The React Native team at Facebook is guided by principles that help determine how we prioritize our work on React Native. These principles represent our team specifically and do not necessarily represent every stakeholder in the React Native community. We are sharing these principles here to be more transparent about what drives us, how we make decisions, and how we focus our efforts.
Native Experience
Our top priority for React Native is to match the expectations people have for each platform. This is why React Native renders to platform primitives. We value native look-and-feel over cross-platform consistency.
For example, the TextInput in React Native renders to a UITextField on iOS. This ensures that integration with password managers and keyboard controls work out of the box. By using platform primitives, React Native apps are also able to stay up-to-date with design and behavior changes from new releases of Android and iOS.
In order to match the look-and-feel of native apps, we must also match their performance. This is where we focus our most ambitious efforts. For example, Facebook created Hermes, a new JavaScript Engine built from scratch for React Native on Android. Hermes significantly improves the start time of React Native apps. We are also working on major architectural changes that optimize the threading model and make React Native easier to interoperate with native code.
Massive Scale
Hundreds of screens in the Facebook app are implemented with React Native. The Facebook app is used by billions of people on a huge range of devices. This is why we invest in the most challenging problems at scale.
Deploying React Native in our apps lets us identify problems that we wouldn’t see at a smaller scale. For example, Facebook focuses on improving performance across a broad spectrum of devices from the newest iPhone to many older generations of Android devices. This focus informs our architecture projects such as Hermes, Fabric, and TurboModules.
We have proven that React Native can scale to massive organizations too. When hundreds of developers are working on the same app, gradual adoption is a must. This is why we made sure that React Native can be adopted one screen at a time. Soon, we will be taking this one step further and enable migrating individual native views of an existing native screen to React Native.

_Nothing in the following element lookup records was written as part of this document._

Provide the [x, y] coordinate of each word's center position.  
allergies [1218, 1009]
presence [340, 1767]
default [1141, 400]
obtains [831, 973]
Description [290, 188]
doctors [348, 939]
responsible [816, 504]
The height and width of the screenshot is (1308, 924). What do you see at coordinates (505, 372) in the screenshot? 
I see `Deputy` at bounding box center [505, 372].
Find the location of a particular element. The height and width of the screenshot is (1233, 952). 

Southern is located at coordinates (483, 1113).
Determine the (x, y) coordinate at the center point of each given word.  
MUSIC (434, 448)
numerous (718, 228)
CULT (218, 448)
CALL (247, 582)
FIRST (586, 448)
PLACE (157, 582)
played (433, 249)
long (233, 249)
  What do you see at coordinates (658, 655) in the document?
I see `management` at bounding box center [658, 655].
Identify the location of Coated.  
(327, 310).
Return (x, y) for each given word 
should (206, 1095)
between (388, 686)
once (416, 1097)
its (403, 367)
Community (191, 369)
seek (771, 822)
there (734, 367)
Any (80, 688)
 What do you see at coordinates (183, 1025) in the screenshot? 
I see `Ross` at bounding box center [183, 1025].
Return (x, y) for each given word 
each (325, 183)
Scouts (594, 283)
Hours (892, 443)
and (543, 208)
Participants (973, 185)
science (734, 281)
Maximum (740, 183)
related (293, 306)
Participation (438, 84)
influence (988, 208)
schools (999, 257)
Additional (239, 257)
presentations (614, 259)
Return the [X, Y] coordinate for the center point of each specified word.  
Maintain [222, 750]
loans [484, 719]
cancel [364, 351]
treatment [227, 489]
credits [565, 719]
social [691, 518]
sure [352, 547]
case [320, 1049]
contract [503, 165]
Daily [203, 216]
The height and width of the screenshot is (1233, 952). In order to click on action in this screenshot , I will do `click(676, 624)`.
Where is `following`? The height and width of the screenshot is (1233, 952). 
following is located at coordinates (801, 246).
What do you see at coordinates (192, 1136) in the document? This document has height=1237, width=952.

A focus on massive scale means there are many things our team isn’t currently working on. For example, our team doesn’t drive the adoption of React Native in the industry. We also do not actively build solutions for problems that we don’t see at scale. We are proud that we have many partners and core contributors that are able to focus on those important areas for the community.
Developer Velocity
Great user experiences are created iteratively. It should only take a few seconds to seeing the result of code changes in a running app. React Native's architecture enables it to provide near-instant feedback during development.
We often hear from teams that adopting React Native significantly improved their development velocity. These teams find that the instant feedback during development makes it much easier to try different ideas and add extra polish when they don’t have to interrupt their coding session for every little change. When we make changes to React Native, we make sure to preserve this quality of the developer experience.
Instant feedback is not the only way that React Native improves developer velocity. Teams can leverage the fast-growing ecosystem of high quality open source packages. Teams can also share business logic between Android, iOS, and the web. This helps them ship updates faster and reduce organizational silos between platform teams.
When we introduced React Native in 2014, we presented it with our motto “Learn once, write anywhere” — and we mean anywhere. Developers should be able to reach as many people as possible without being limited by device model or operating system.
React Native targets very different platforms including mobile, desktop, web, TV, VR, game consoles, and more. We want to enable rich experiences on each platform instead of requiring developers to build for the lowest common denominator. To accomplish this, we focus on supporting the unique features of each platform. This ranges from varying input mechanisms (e.g. touch, pen, mouse) to fundamentally different consumption experiences like 3D environments in VR.
This principle informed our decision to implement React Native’s new core architecture in cross-platform C++ to promote parity across platforms. We are also refining the public interface targeted at other platform maintainers like Microsoft with Windows and macOS. We strive to enable any platforms to support React Native.
Declarative UI
We don’t believe in deploying the exact same user interface on every platform, we believe in exposing each platform’s unique capabilities with the same declarative programming model. Our declarative programming model is React.
In our experience, the unidirectional data flow popularized by React makes applications easier to understand. We prefer to express a screen as a composition of declarative components rather than imperatively managed views. React’s success on the web and the direction of the new native Android and iOS frameworks show that the industry has also embraced declarative UI.
React popularized declarative user interfaces. However, there remain many unsolved problems that React is uniquely positioned to solve. React Native will continue to build on top of the innovations of React and remain at the forefront of the declarative user interface movement.